:: STORED ROWS ::

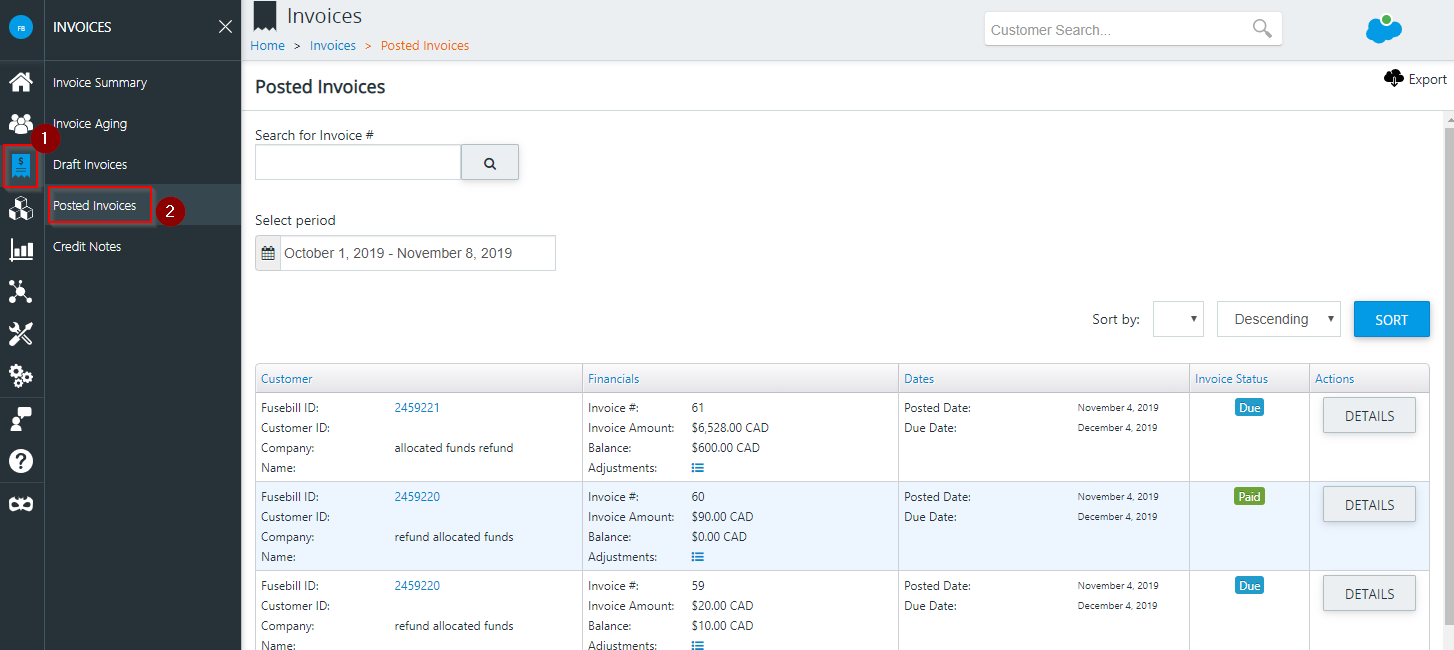Click the Export cloud download icon

[1394, 78]
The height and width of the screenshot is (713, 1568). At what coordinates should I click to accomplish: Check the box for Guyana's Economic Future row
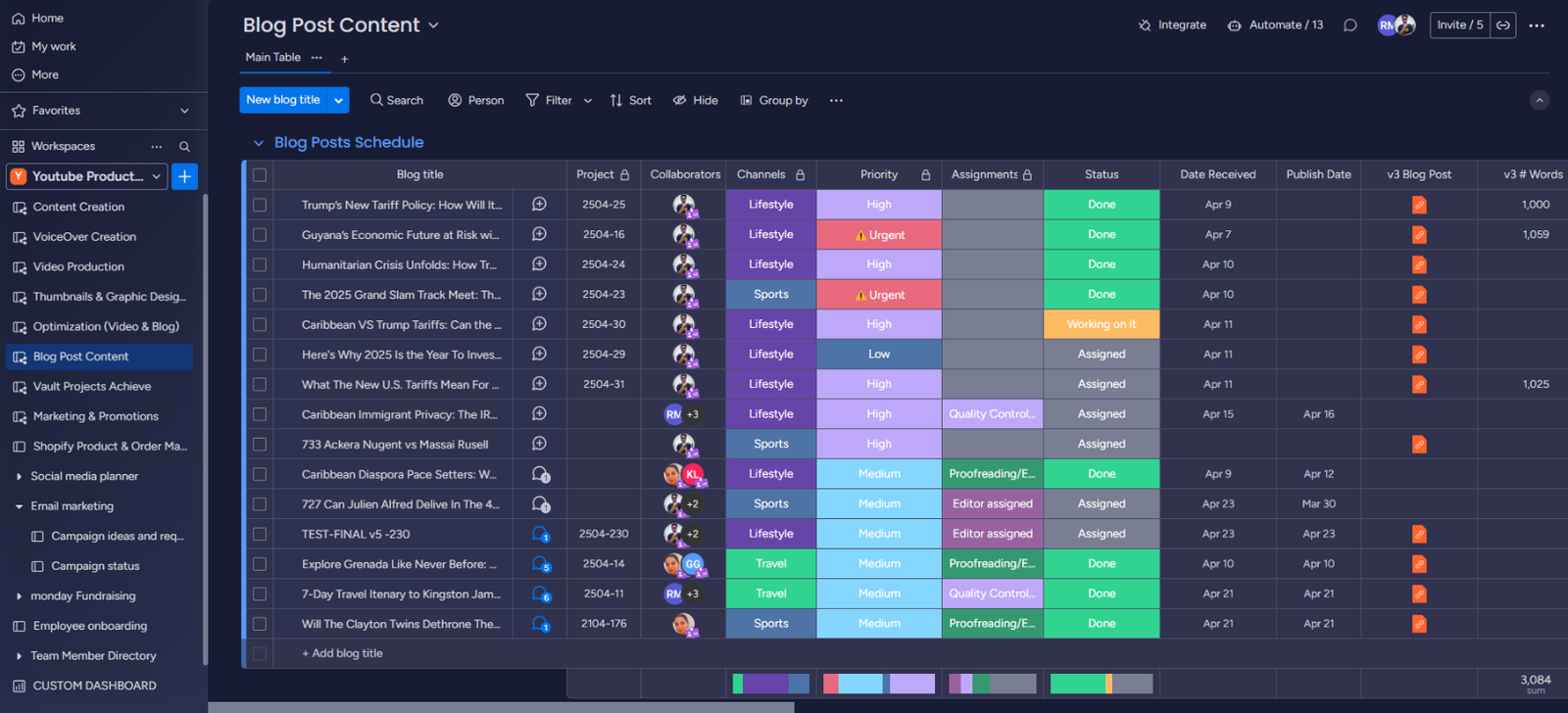tap(260, 235)
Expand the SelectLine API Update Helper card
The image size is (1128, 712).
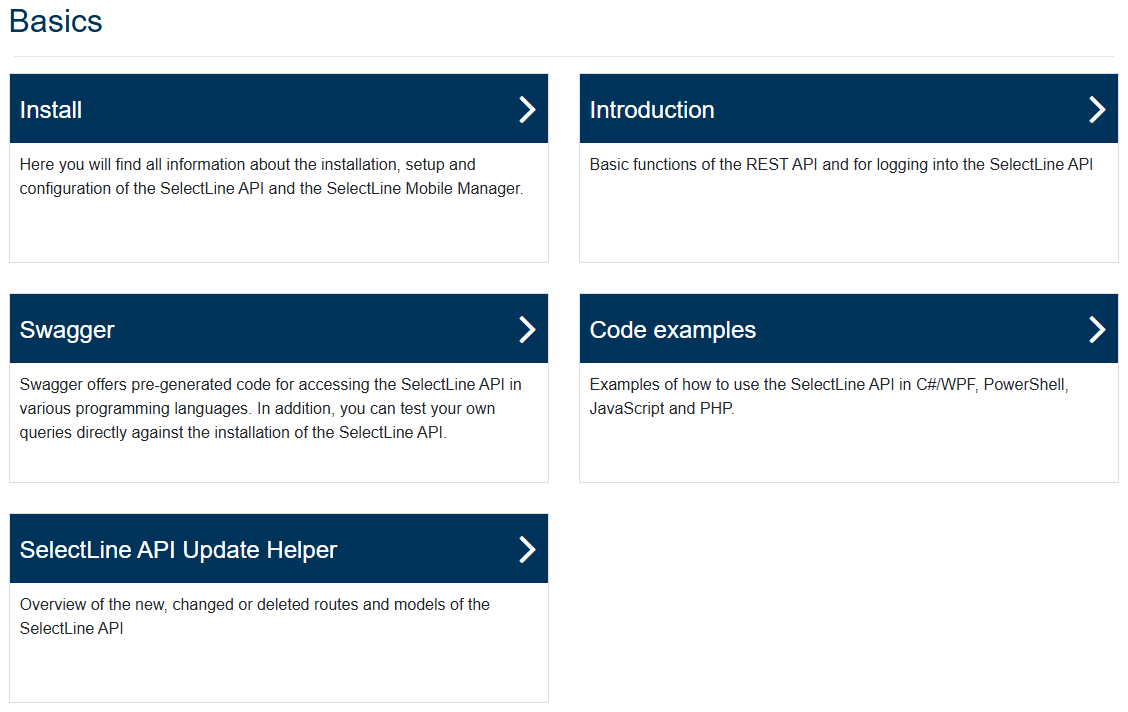278,548
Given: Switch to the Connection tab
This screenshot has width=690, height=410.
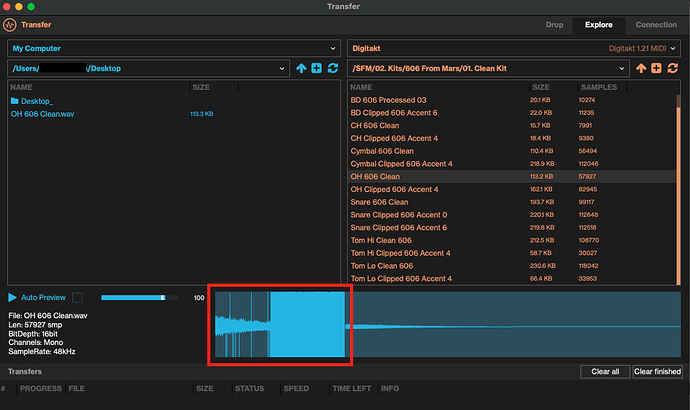Looking at the screenshot, I should click(656, 25).
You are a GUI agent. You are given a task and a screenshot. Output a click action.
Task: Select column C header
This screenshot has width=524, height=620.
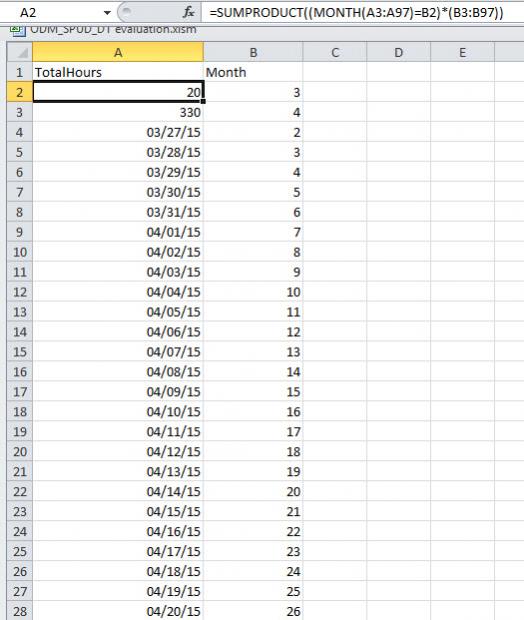pos(335,52)
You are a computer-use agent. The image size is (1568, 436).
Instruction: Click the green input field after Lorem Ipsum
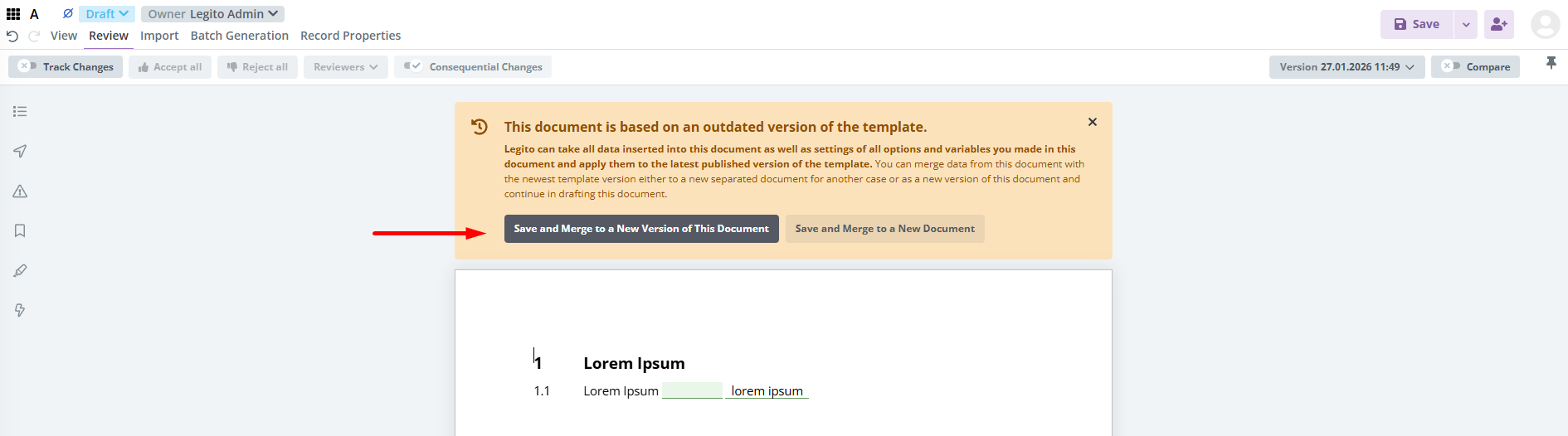pyautogui.click(x=692, y=390)
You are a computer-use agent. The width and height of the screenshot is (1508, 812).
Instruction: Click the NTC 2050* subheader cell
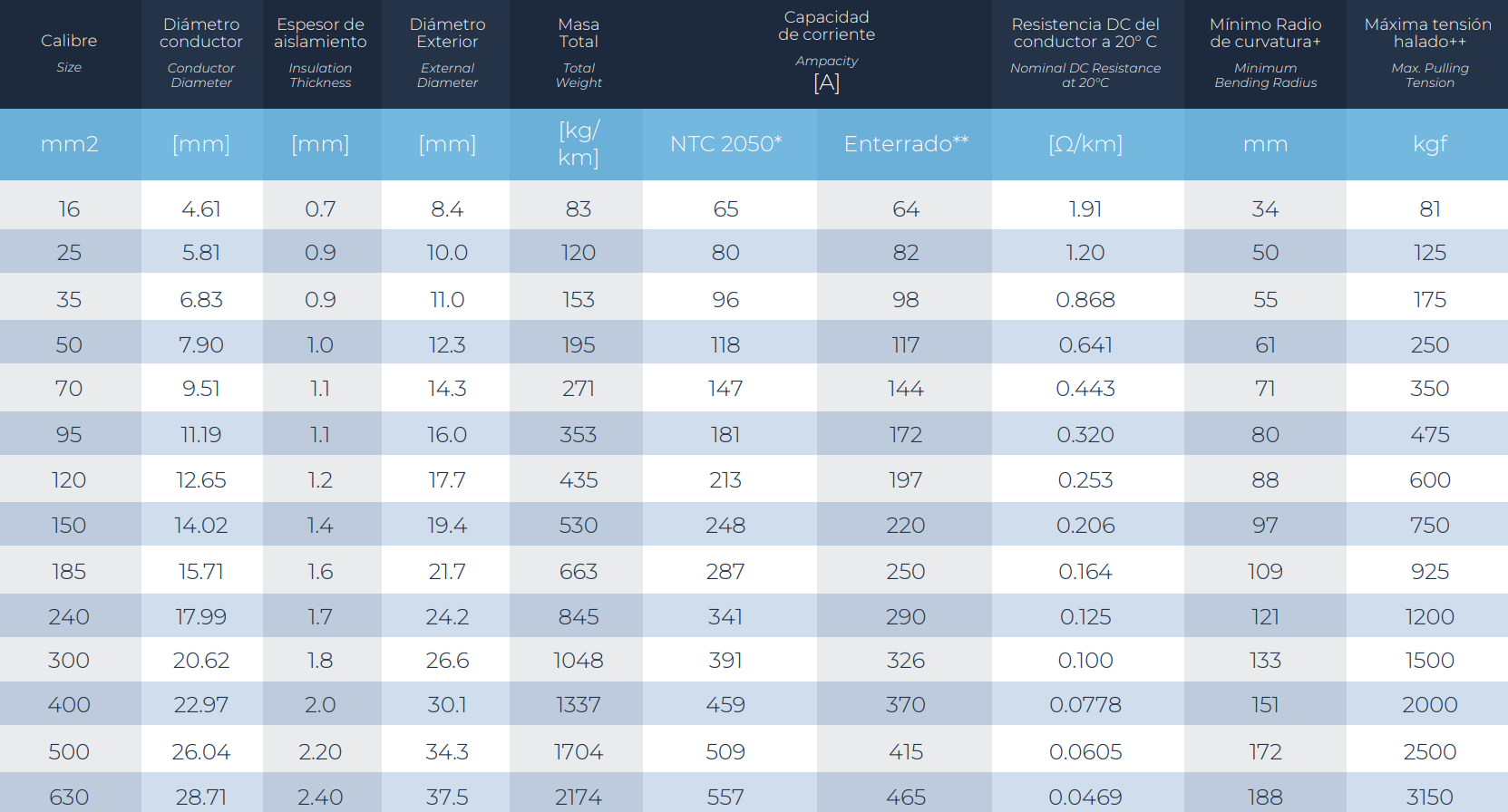(x=725, y=144)
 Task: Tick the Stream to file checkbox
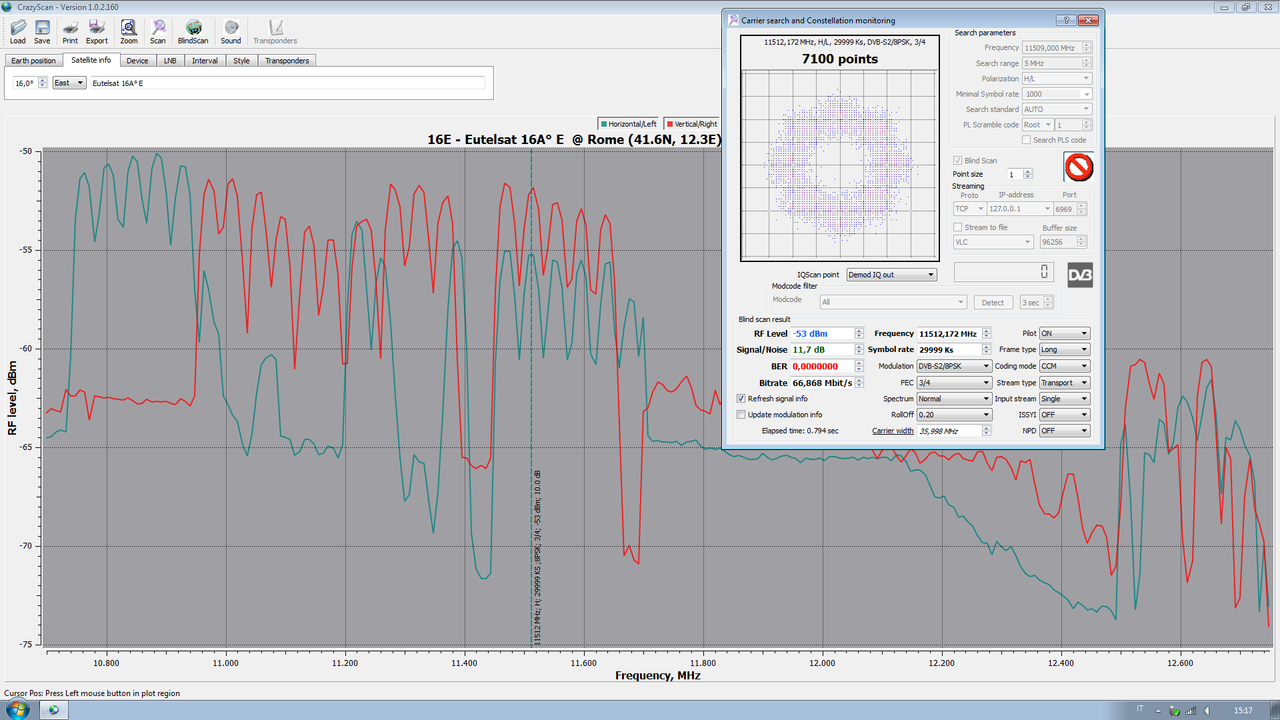click(958, 228)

:: WORK REQUIRED ::
Pull out every line of the rows above that contains the word "size", treating uppercase and lowercase as different.

:: SOLUTION ::
The image size is (1128, 712).
You are a computer-use agent. The image size is (1568, 436).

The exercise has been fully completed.